▸ **What you are asked to do**: Wherever a line of the data contains "computer", copy that line.

▸ **Supplied data**:
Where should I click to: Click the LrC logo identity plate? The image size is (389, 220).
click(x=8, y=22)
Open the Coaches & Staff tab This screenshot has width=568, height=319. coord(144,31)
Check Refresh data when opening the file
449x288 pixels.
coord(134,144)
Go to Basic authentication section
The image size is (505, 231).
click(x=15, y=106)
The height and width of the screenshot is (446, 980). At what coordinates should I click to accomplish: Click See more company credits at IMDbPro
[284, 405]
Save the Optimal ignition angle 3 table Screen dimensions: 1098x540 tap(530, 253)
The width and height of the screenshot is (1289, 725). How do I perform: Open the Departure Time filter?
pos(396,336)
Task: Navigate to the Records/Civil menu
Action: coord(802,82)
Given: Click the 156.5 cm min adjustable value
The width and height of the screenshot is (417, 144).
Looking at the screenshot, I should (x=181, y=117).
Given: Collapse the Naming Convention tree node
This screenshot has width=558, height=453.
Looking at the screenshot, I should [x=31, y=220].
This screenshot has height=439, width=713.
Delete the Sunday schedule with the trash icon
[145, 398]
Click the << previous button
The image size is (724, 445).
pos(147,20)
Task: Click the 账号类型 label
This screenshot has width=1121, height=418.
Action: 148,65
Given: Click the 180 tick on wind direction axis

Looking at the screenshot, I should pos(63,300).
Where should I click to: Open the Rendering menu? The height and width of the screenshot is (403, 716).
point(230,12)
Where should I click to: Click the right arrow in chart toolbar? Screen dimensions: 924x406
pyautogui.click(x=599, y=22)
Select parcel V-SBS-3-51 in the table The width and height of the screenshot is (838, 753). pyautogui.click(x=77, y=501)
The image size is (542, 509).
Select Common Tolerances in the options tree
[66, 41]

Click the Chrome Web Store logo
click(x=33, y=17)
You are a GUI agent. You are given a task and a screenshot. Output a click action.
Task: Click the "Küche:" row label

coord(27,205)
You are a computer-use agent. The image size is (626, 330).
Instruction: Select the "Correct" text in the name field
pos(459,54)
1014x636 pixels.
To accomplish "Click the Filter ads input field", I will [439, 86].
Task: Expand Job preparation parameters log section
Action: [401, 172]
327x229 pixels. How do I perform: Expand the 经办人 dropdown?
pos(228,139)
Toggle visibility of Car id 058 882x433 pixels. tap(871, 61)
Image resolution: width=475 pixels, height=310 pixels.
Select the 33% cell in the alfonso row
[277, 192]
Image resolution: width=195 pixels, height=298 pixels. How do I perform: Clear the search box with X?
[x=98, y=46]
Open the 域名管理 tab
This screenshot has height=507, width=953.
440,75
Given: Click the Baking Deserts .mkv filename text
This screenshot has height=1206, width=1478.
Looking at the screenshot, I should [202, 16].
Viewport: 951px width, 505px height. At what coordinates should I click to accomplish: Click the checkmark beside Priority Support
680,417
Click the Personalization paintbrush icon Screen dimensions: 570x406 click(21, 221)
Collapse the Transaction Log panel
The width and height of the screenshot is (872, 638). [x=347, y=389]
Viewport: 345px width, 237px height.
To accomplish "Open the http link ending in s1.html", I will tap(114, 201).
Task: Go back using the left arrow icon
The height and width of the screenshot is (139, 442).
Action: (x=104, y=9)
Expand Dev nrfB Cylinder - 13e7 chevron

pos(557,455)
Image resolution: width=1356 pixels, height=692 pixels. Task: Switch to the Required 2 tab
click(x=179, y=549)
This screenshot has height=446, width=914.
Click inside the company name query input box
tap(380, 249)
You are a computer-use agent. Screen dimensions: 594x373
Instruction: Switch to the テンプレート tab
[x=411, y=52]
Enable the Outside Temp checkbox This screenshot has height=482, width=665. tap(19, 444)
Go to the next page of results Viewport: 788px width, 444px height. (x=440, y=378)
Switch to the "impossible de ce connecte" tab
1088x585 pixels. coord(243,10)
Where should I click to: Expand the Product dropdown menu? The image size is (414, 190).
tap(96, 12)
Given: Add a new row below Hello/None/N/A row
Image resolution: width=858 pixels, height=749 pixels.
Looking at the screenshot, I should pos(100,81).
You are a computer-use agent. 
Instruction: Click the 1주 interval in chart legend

▸ **Response**:
You are a computer-use agent. The image size is (626, 330).
You are a computer-use agent. Screen dimensions: 594x373
You are a computer-use agent. 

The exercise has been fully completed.